Going like a Boeing

Clairwood 11 August

Flying High! Divine Jet made a great debut today.

Suddenly the R1 million price tag looks so damn cheap! Trainer Dean Kannemeyer was a very happy man after his handsome Jet Master colt, Divine Jet, made hacks of his opposition in the second race at Clairwood on 11 August.  His win was absolutely super stuff.

The horse that had tongues wagging at the 2010 National Yearling Sale for all the wrong and right reasons, looks to be a stunning racehorse in the making and the manner of his win today spoke of plenty more to come. One would believe that he is in the most capable hands in a trainer who has a prolific and unrivalled record in programming classic and particularly Guineas winners. Kannemeyer is the right man for the job.Watch this space!

Catalogued as Lot 60 on the Graham Beck Enterprises reduction Sale conducted by Equimark in February of this year, the Highlands bred bay Jet Master colt was knocked down to Jehan Malherbe of Form Bloodstock for a bar after some spirited underbidding. He has always looked something rather special and hit the headlines long before his smashing debut at Clairwood this afternoon. The story has its origins in the legendary spat between two great men of South African horseracing in the late Graham Beck and ‘Mr Jet Master’, Henry Devine. The colt, a rare Jet Master bred by Beck’s Highlands Stud, was knocked down for R4 million to the coal mining magnate at the 2010 National Yearling Sale. There is plenty of creative colour to the tapestry of this story, but it is not our wish to speculate or sensationalise. A power play it most certainly was, and let’s just observe that few have matched strides with the legendary Beck and woken up smiling the next day.

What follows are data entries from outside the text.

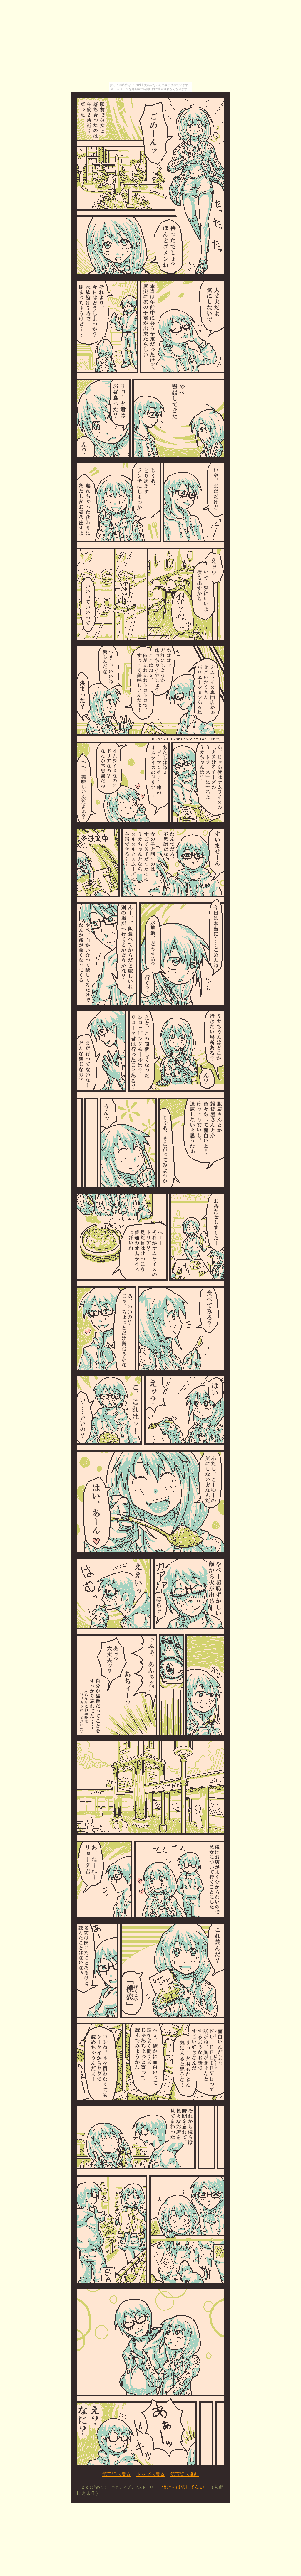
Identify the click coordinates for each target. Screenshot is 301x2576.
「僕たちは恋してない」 (183, 2486)
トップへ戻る (150, 2474)
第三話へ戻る (116, 2474)
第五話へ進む (184, 2474)
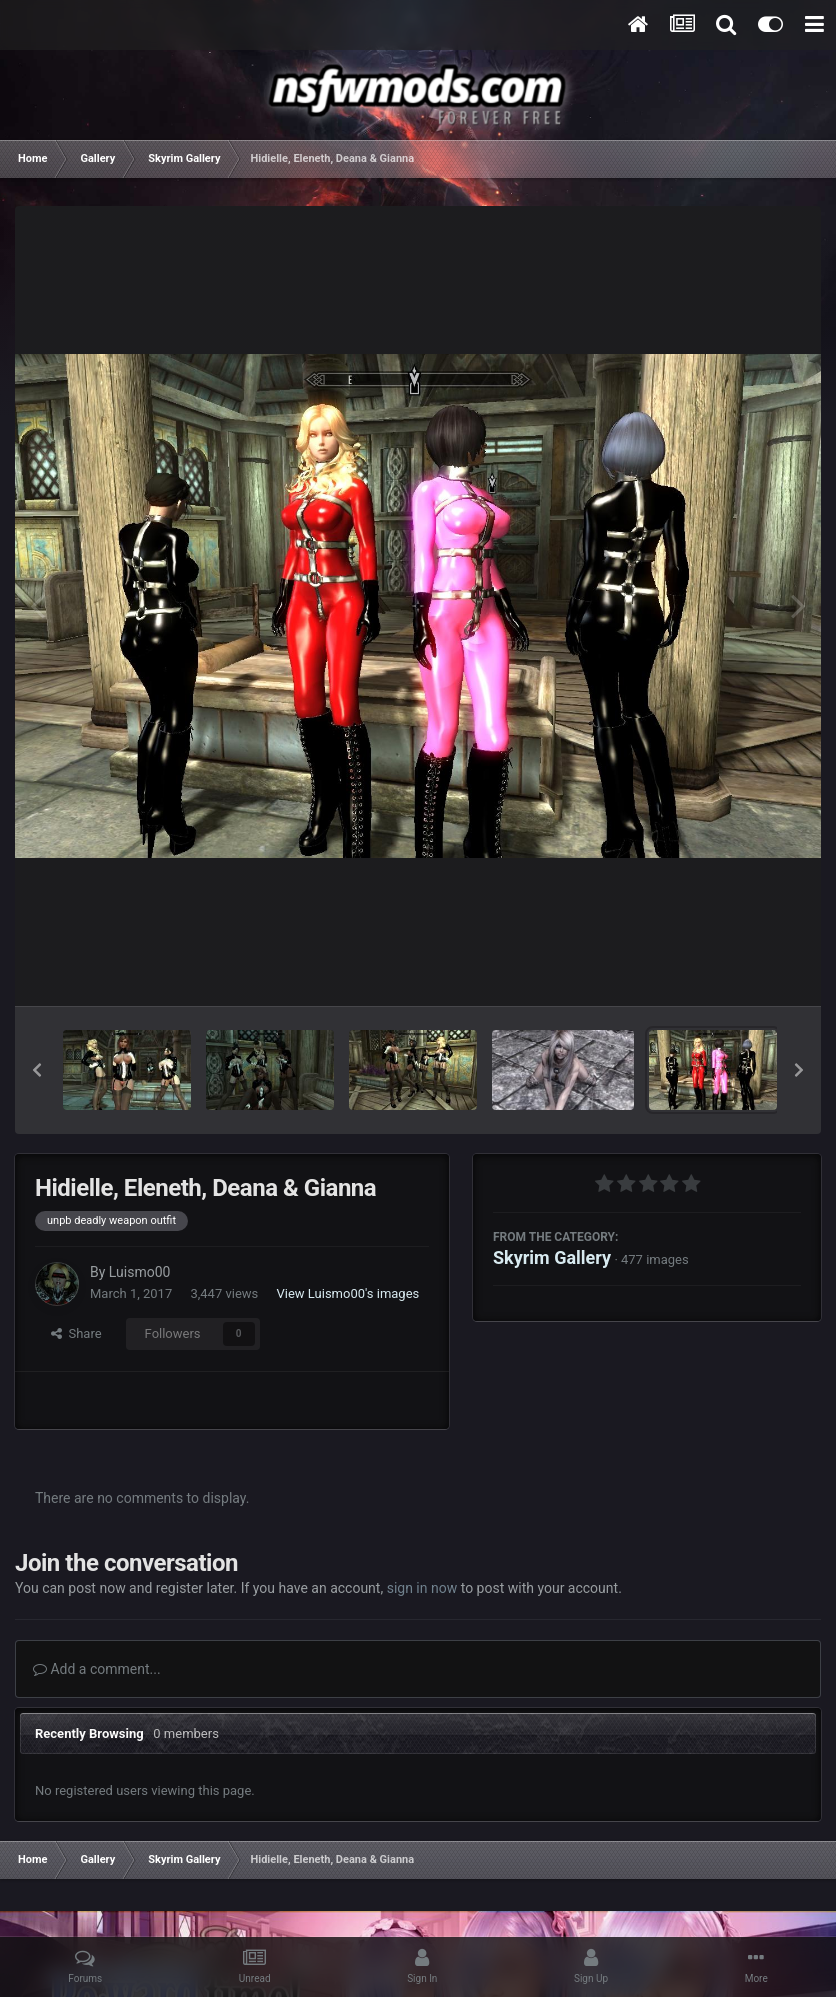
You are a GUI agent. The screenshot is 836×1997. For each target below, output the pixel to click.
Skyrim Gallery (552, 1257)
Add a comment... (97, 1669)
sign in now (422, 1588)
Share (76, 1333)
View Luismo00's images (348, 1293)
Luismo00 (140, 1272)
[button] (37, 1070)
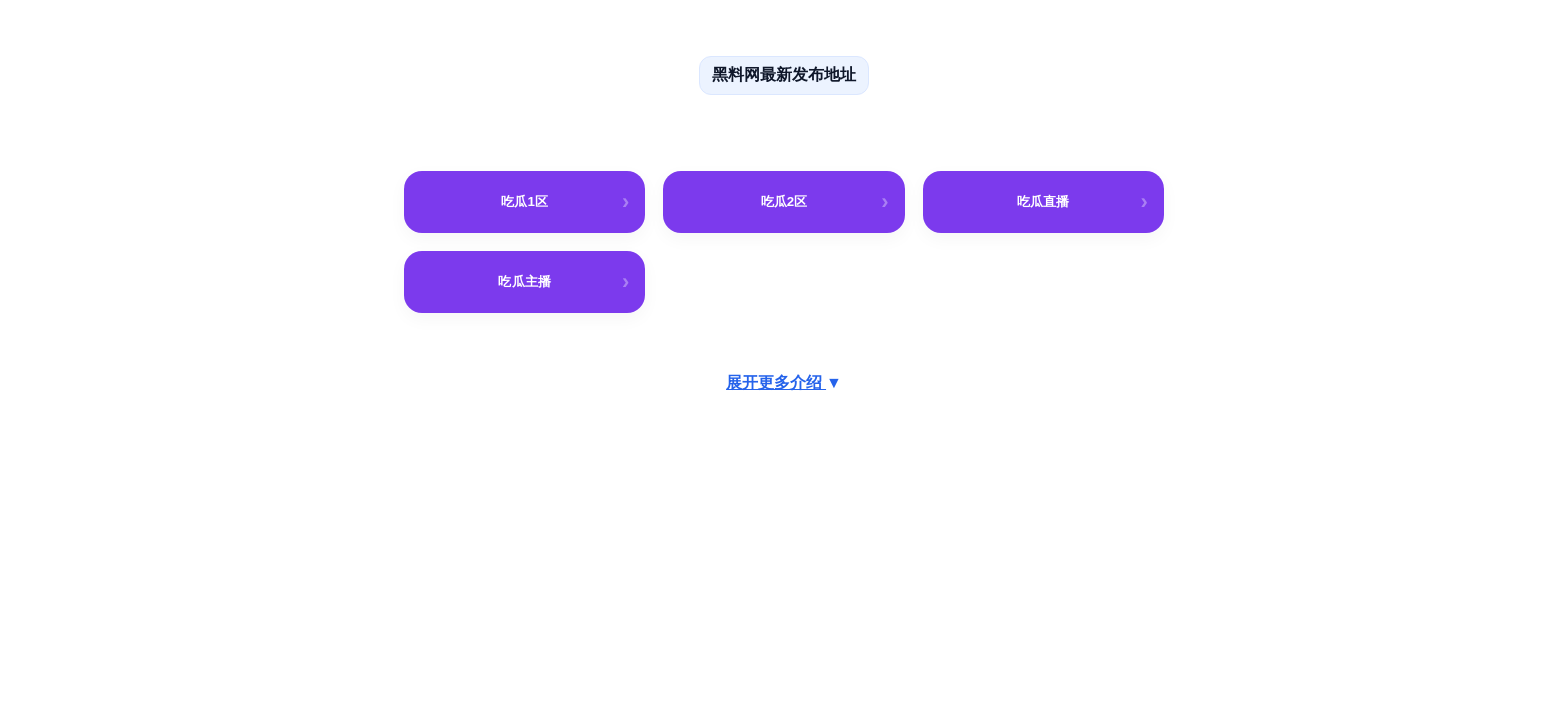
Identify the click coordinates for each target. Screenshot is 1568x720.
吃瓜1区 (524, 201)
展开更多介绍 (784, 382)
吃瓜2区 (784, 201)
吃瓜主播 (524, 281)
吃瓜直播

Top Kannemeyer patrons. Lord and Lady Laidlaw pop the champagne.

Beck’s passing resulted in a wholesale liquidation of his racing stock and top Kannemeyer patron, Monaco based Lady Christine Laidlaw, races the obviously talented colt these days. The horse that was also the subject of an unprecedented objection to the National Horseracing Authority against his name, has captured the public imagination. He was called all kinds of things from Devine’s Jet, to Devine Jet to his current name,  which everybody appears to have settled on. They could have called him Dean’s Donkey, for all it matters. It would not have changed his character or ability, one ounce. His debut win was exceptional. He was loaded early in spite of starting in the red and had to stand for close to seven minutes, in a move that, judging from his post-race comments, obviously irritated his rider, Karl Neisius. He was slow away, losing at least two lengths, yet cruised up on the outside and came home hard against the steel, in a terrific display of raw ability and temperament.

Lady Laidlaw’s yellow and black silks are probably recognised most readily as that worn by the brilliant Noordhoek Flyer, and a host of other ‘Noordhoek’ labelled horses. The Laidlaws maintain a South African summer home in the magnificent surrounds of Noordhoek on the far pristine reaches of the exquisite Cape Peninsula.   

A tiger in the woods? Noordhoek Flyer stands at Gary Player Stud.

The only son of Pivotal at stud in South Africa, Noordhoek Flyer stands his first season as a stallion at Gary Player Stud in Colesberg in the Karoo region of South Africa. Retired prematurely as a result of an injury sustained during the KZN Champions Season, the chestnut with the electric acceleration was described by his trainer as ‘the ultimate racehorse.’ A winner of four of his eleven starts, he was a dual Guineas winner and was absolutely lethal up to a mile. This is probably borne out by his much debated narrow defeat in the Gr1 Cape Derby over 2000m at the hands of the brilliant Bravura. He ran second in the Gr2 Selangor Cup to the subsequent J&B Met winner, Past Master.

Divine Jet beat another Jet Master colt today in the Charles Laird-trained Auto Pilot. The Ascot Stud gelding cost Markus Jooste R1,9 million at the same National Sale where Divine Jet caused such an uproar. It will be interesting to monitor their individual progress.

The cautious Kannemeyer, never one to hype horses, says that he is excited about Divine Jet’s prospects. “I will bring him out in the early Spring and let him show us what he is really made of,” he said with a twinkle in his eye.